WHAT YOU HAVE TO DO:
Lines below starting with the line with "Task: Edit the" and going on through the line with "Click the alphaチーム cell" must be output exactly; the rest of the records must be left out.

______

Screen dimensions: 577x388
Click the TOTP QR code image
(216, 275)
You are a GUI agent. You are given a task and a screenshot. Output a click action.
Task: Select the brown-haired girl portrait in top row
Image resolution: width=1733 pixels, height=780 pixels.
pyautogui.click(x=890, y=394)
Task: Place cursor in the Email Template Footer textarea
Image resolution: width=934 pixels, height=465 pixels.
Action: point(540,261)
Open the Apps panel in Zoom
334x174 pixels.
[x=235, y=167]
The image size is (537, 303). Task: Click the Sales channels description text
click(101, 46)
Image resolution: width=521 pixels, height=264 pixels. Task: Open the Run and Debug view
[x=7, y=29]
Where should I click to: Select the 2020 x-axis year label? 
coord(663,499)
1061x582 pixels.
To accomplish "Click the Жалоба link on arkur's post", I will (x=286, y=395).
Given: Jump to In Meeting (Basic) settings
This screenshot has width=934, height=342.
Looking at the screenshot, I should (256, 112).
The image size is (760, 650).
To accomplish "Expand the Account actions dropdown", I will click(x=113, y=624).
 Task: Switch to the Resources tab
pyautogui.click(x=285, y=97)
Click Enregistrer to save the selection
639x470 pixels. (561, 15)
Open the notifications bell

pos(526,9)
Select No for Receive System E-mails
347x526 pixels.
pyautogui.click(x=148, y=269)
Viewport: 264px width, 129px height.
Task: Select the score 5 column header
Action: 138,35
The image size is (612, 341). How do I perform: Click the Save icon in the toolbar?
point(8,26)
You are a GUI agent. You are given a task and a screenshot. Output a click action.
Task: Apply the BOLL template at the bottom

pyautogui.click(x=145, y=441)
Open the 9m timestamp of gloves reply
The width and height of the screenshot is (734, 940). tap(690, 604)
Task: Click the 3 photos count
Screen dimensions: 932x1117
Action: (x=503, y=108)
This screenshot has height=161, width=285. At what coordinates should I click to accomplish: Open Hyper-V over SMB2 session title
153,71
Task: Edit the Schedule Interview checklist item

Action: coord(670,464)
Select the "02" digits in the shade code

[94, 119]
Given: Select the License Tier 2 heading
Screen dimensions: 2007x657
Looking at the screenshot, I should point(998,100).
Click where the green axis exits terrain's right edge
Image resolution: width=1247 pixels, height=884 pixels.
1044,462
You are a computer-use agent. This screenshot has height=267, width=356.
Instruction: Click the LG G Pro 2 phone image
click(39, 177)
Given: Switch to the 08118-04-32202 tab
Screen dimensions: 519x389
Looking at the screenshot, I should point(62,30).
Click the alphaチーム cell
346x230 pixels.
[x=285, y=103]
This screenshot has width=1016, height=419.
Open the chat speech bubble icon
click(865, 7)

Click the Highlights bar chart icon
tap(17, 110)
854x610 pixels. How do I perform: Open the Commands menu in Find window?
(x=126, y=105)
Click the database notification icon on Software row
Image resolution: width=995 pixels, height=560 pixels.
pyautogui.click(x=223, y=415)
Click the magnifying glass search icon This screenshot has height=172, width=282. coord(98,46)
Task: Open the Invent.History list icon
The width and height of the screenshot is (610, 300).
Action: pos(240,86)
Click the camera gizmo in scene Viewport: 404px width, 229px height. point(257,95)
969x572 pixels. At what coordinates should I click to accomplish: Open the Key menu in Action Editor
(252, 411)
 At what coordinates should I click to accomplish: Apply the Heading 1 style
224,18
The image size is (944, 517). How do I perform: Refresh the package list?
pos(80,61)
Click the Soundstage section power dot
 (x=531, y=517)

______

YOUR SOLUTION:
Task: Edit the Schedule Interview checklist item

Action: coord(670,464)
Select the "02" digits in the shade code

[94, 119]
Given: Select the License Tier 2 heading
Screen dimensions: 2007x657
Looking at the screenshot, I should point(998,100).
Click where the green axis exits terrain's right edge
Image resolution: width=1247 pixels, height=884 pixels.
1044,462
You are a computer-use agent. This screenshot has height=267, width=356.
Instruction: Click the LG G Pro 2 phone image
click(39, 177)
Given: Switch to the 08118-04-32202 tab
Screen dimensions: 519x389
Looking at the screenshot, I should point(62,30).
Click the alphaチーム cell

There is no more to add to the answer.